EXTRACT TO READ:
House Minority Leader Hakeem Jeffries (D-NY) today accused his GOP congressional colleagues of blatantly lying to Americans about the impact of the latest budget action, especially as it concerns Medicaid.
“Republicans are lying to the American people about Medicaid.” Expressing frustration, Jeffries followed that accusation with: “I don’t know how else to say it.”
.@RepJeffries: "Republicans are lying to the American people about Medicaid…I can't say it any other way. Republicans are lying. Prove me wrong." pic.twitter.com/hqCi15r210
— CSPAN (@cspan) February 27, 2025
Jeffries asserted that the cuts, though not owned by GOP legislators, are hiding in plain sight: Though the budget resolution the Speaker Mike Johnson (R-LA) moved through the House doesn’t mention Medicaid by name, it authorizes the body that controls Medicaid — the House Committee on Energy and Commerce — to pursue $880 billion in cuts to the program.

WORK ITEM: Continue the news report on Hakeem Jeffries accusing Republicans of lying about Medicaid cuts, starting after its last sentence.

RECORD EXCERPTS:

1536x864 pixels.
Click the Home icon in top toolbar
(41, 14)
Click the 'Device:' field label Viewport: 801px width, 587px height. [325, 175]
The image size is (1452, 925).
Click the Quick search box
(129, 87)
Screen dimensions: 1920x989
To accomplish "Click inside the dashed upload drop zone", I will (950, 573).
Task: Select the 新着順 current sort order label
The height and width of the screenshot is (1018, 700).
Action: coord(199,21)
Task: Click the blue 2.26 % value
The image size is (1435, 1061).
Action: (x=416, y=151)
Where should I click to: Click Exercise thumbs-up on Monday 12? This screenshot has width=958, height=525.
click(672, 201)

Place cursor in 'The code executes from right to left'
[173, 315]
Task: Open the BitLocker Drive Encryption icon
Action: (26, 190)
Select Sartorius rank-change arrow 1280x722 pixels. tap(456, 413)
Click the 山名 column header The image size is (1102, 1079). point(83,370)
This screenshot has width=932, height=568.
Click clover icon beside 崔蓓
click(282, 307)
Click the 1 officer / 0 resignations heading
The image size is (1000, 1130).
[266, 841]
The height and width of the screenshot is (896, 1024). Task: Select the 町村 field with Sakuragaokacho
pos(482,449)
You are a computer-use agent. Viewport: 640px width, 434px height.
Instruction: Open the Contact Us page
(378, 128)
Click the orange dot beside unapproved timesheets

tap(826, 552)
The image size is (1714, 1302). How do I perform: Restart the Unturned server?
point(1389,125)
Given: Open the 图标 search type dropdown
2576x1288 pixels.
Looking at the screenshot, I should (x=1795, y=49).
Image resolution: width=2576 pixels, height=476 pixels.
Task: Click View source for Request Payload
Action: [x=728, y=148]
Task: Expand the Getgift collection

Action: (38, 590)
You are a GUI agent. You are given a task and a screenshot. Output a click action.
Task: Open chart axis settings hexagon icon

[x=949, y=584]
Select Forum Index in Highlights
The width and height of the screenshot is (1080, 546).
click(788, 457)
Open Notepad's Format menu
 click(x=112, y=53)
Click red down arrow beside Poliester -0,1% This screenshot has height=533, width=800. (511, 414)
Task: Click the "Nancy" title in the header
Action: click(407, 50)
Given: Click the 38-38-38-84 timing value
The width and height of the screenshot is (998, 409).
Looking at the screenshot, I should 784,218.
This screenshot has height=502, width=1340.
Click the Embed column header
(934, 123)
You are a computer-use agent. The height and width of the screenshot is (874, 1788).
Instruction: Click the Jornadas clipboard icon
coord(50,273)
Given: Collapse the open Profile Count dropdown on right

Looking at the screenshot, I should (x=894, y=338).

EXERCISE RESULT:
Jeffries joins every House Democrat in objecting to the resolution — it passed 217-215 — and with them stand other irate lawmakers like Sen. Bernie Sanders, the Vermont independent who railed against the proposed Medicaid cuts as a “disaster for all Americans.”
[West Virginia is represented in the House by two Republicans — Carol Miller (Since 2019) and Riley Moore (since 2025). The sole Republican to vote nay on the budget resolution was Rep. Thomas Massie (R-KY) — though Massie, a deficit hawk, did not give proposed cuts to Medicaid as a reason for his dissent.]
Medicaid provides 40% of the funding for community health centers.
— Bernie Sanders (@SenSanders) February 25, 2025
Medicaid supports 2 out of 3 people in nursing homes.
Medicaid provides health care to 41 million children.
Trump and his Republican friends want to enact massive cuts to the program.
We won't let them. pic.twitter.com/xsWwxasiwB
Sanders pointed out that middle class Americans mistakenly believe that Medicaid cuts will only affect “poor people” and so they aren’t incensed by what will be taken away.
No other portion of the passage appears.